REQUIRED WORK → The required output is the exact run of lines from the one that contains "Given: Click the" to the end of the data, with every picture left out.

(Data extracted from a collection)
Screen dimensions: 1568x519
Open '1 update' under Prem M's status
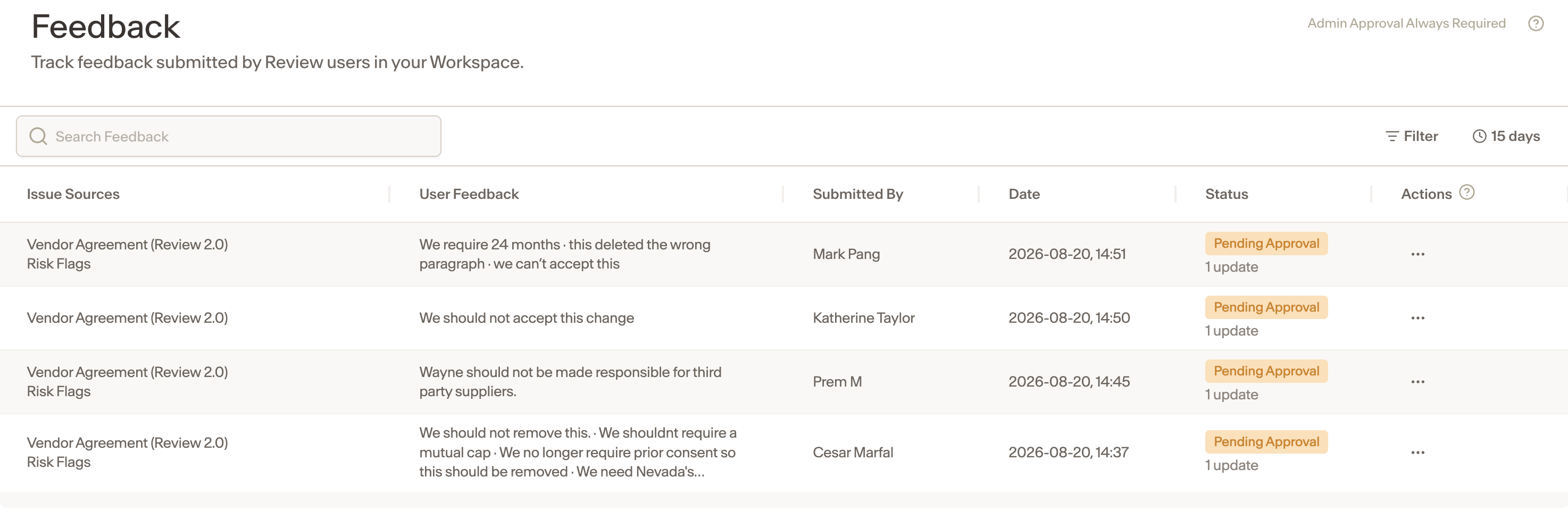click(x=1231, y=395)
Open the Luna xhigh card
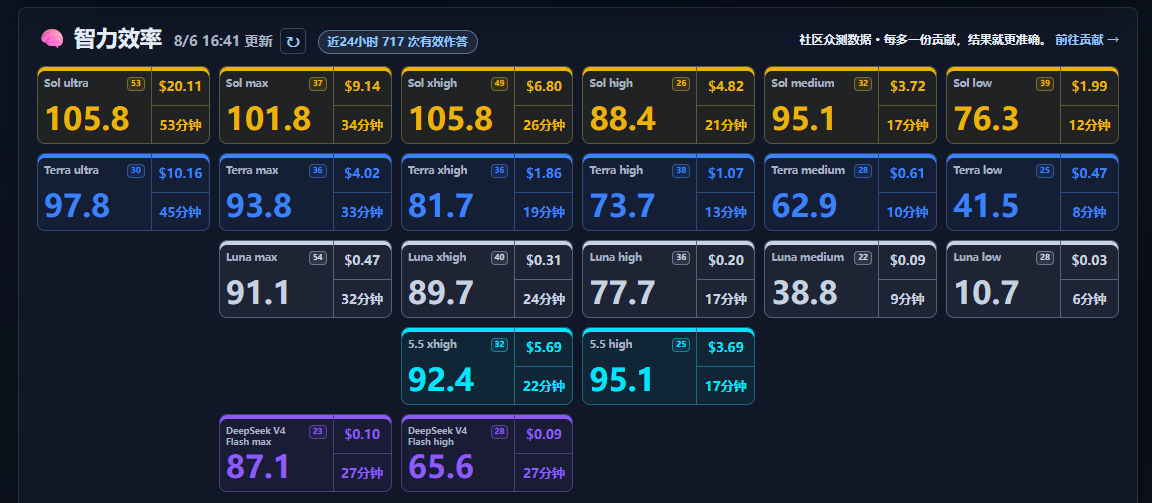This screenshot has height=503, width=1152. 487,279
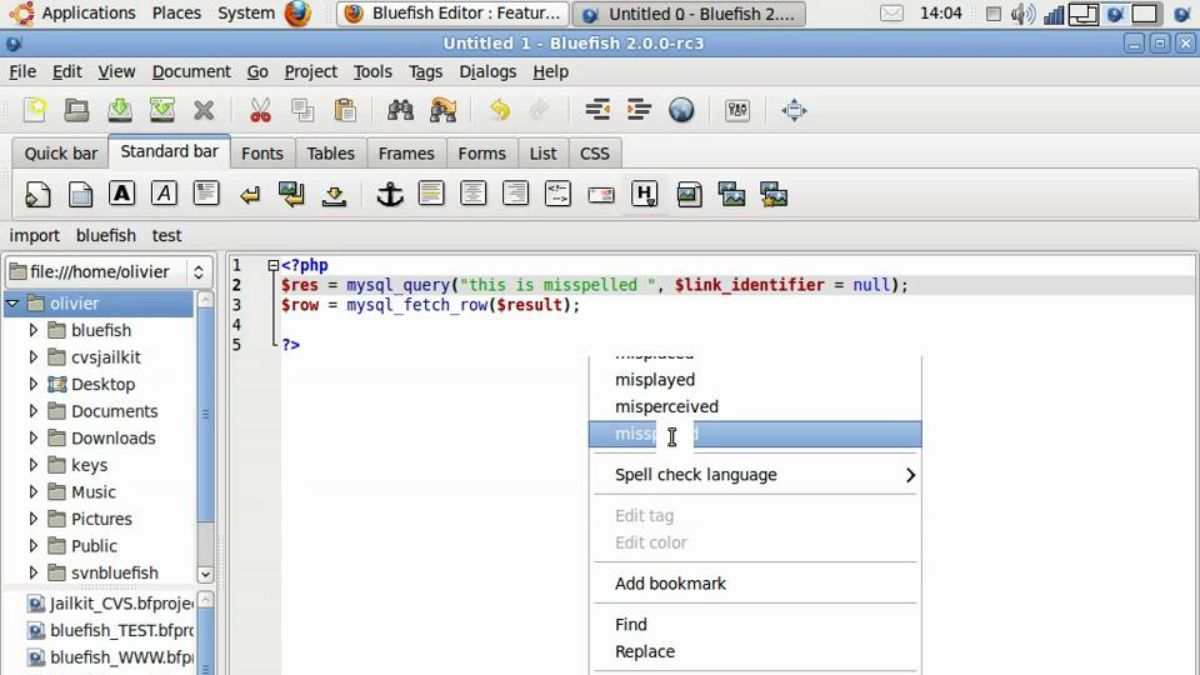This screenshot has width=1200, height=675.
Task: Click the Save file toolbar icon
Action: tap(120, 110)
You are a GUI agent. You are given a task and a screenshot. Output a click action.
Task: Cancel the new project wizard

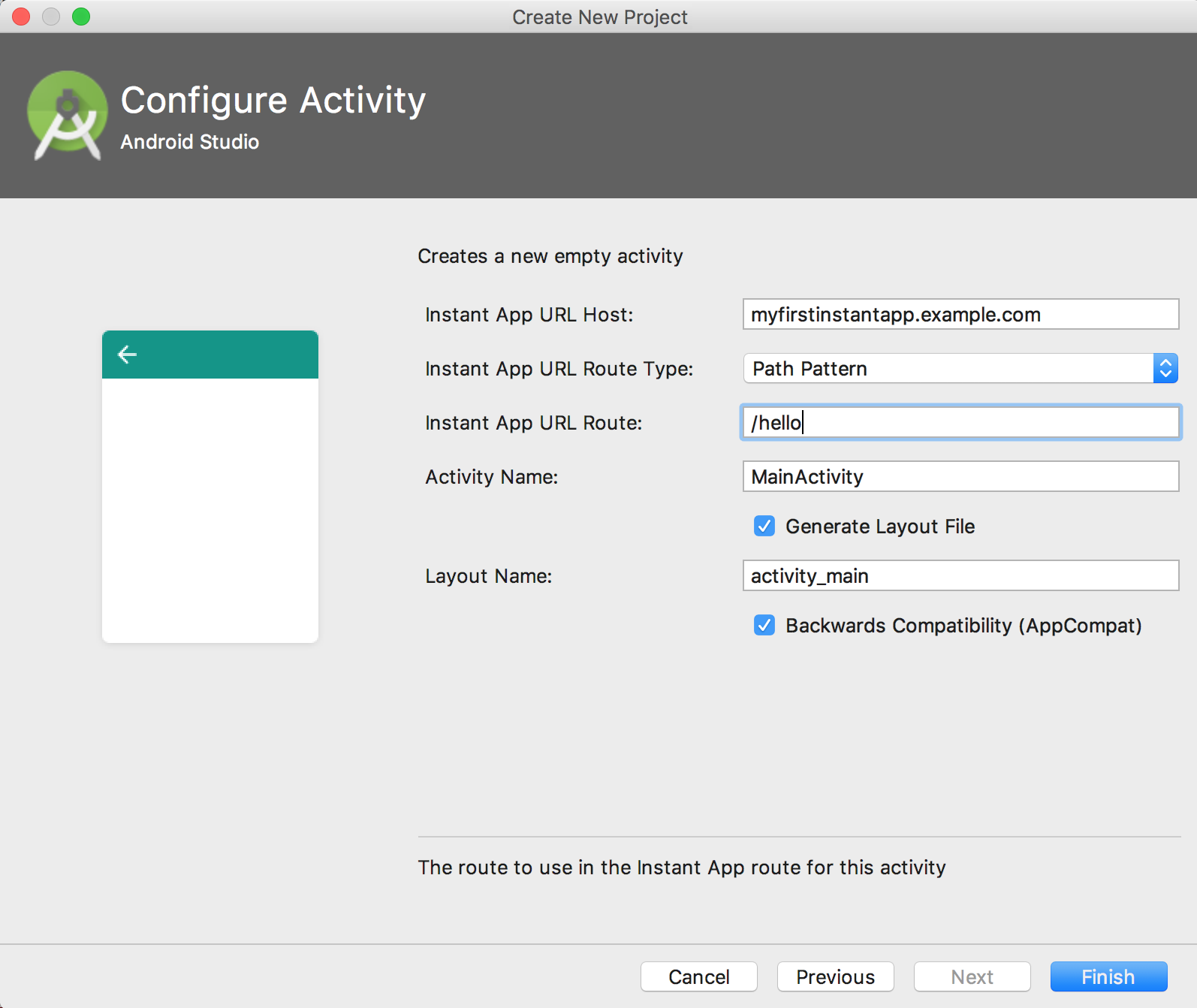click(x=698, y=976)
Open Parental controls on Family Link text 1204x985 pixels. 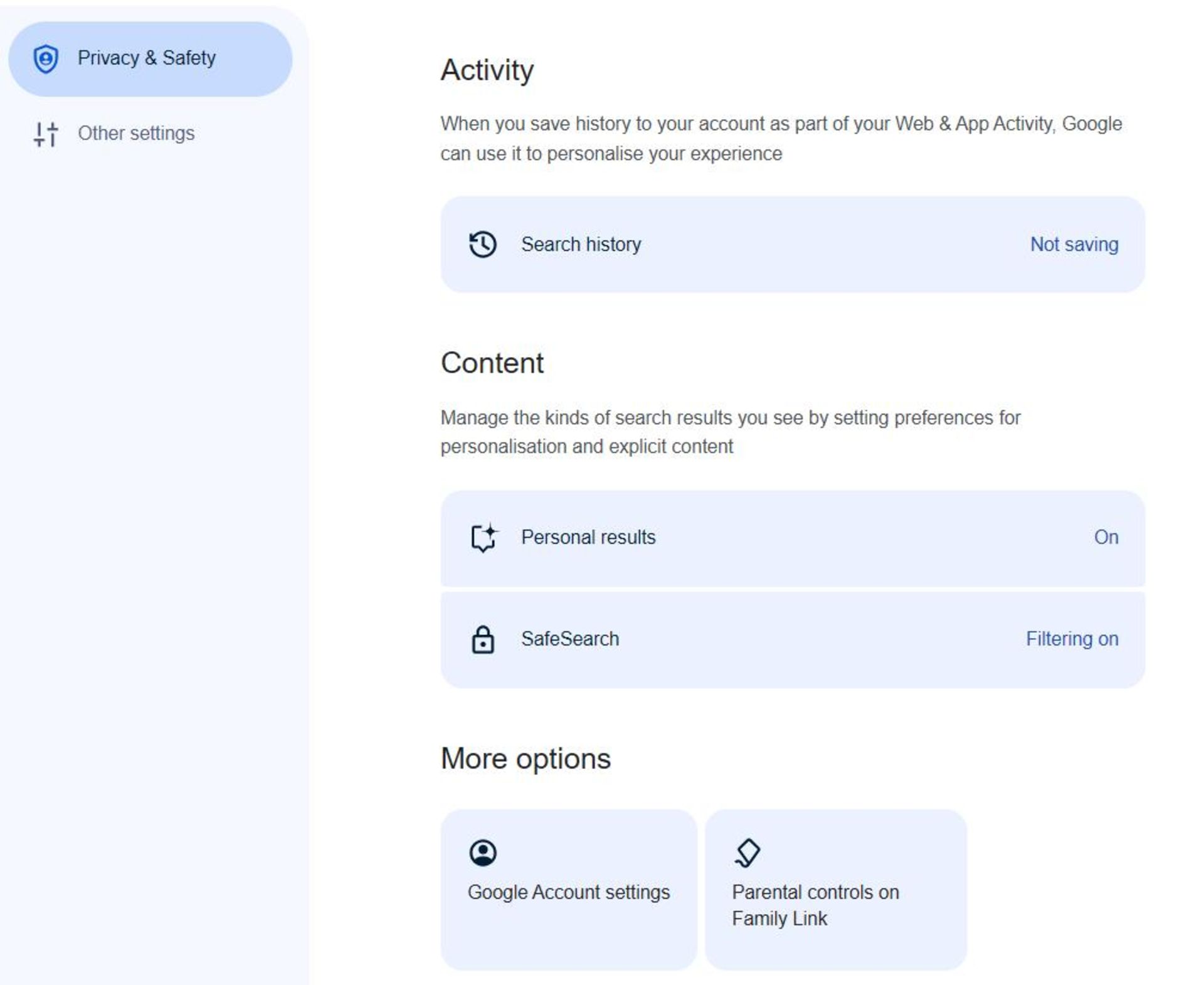point(815,906)
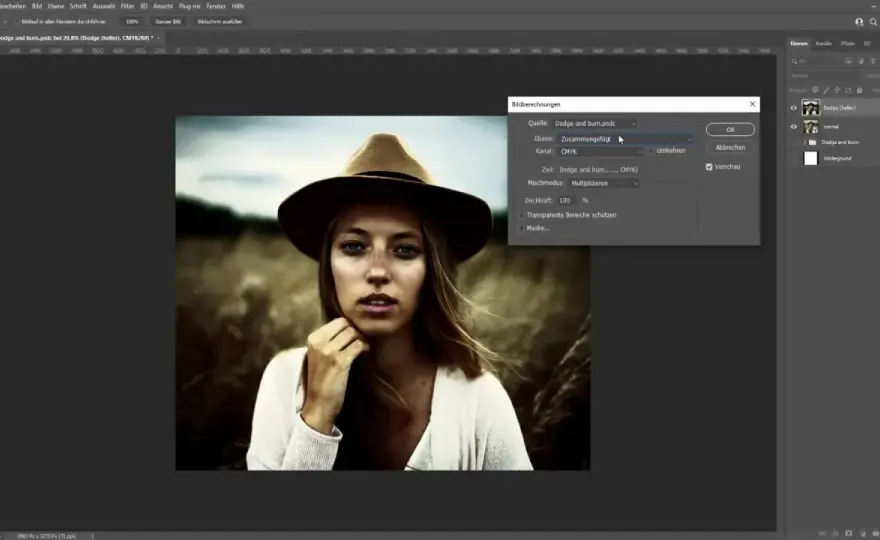
Task: Add a layer mask from panel bottom
Action: [x=848, y=533]
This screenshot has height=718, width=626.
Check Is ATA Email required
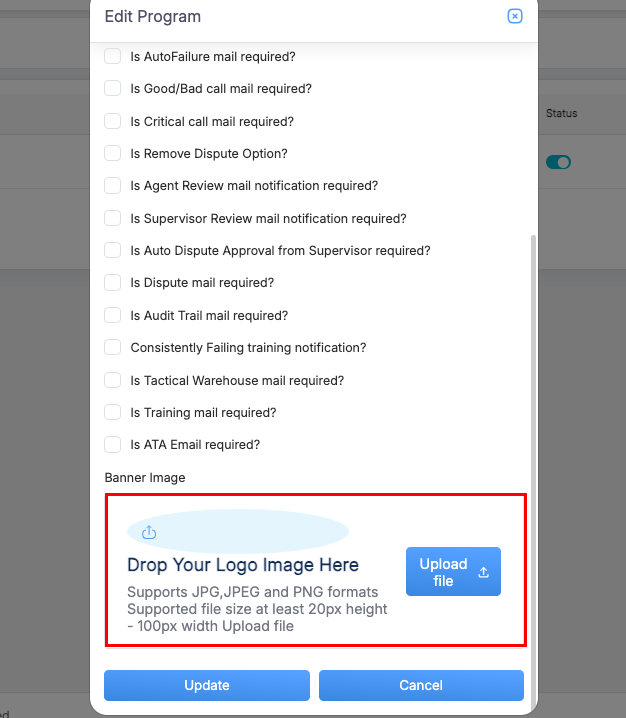(113, 445)
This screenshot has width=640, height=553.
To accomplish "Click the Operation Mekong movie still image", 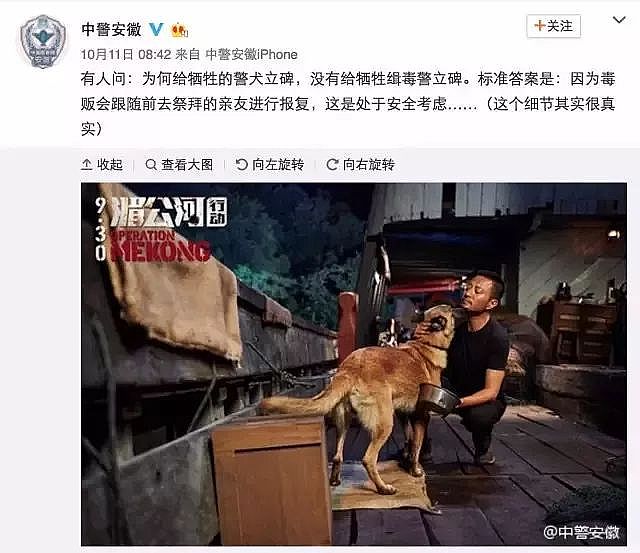I will pos(354,364).
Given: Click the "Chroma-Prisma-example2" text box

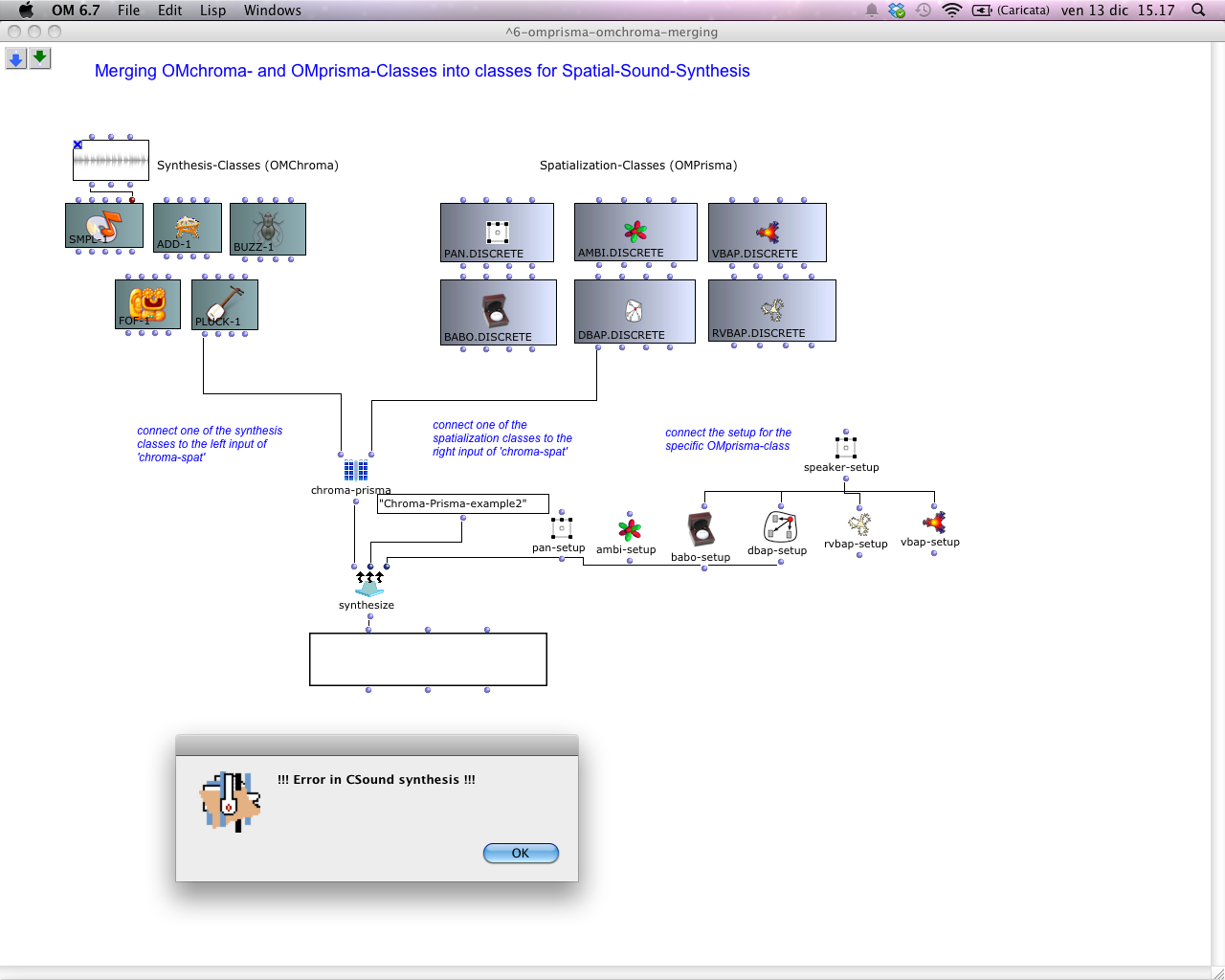Looking at the screenshot, I should click(463, 503).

EXPECTED ANSWER →
Given: Click the "Chroma-Prisma-example2" text box

Looking at the screenshot, I should click(463, 503).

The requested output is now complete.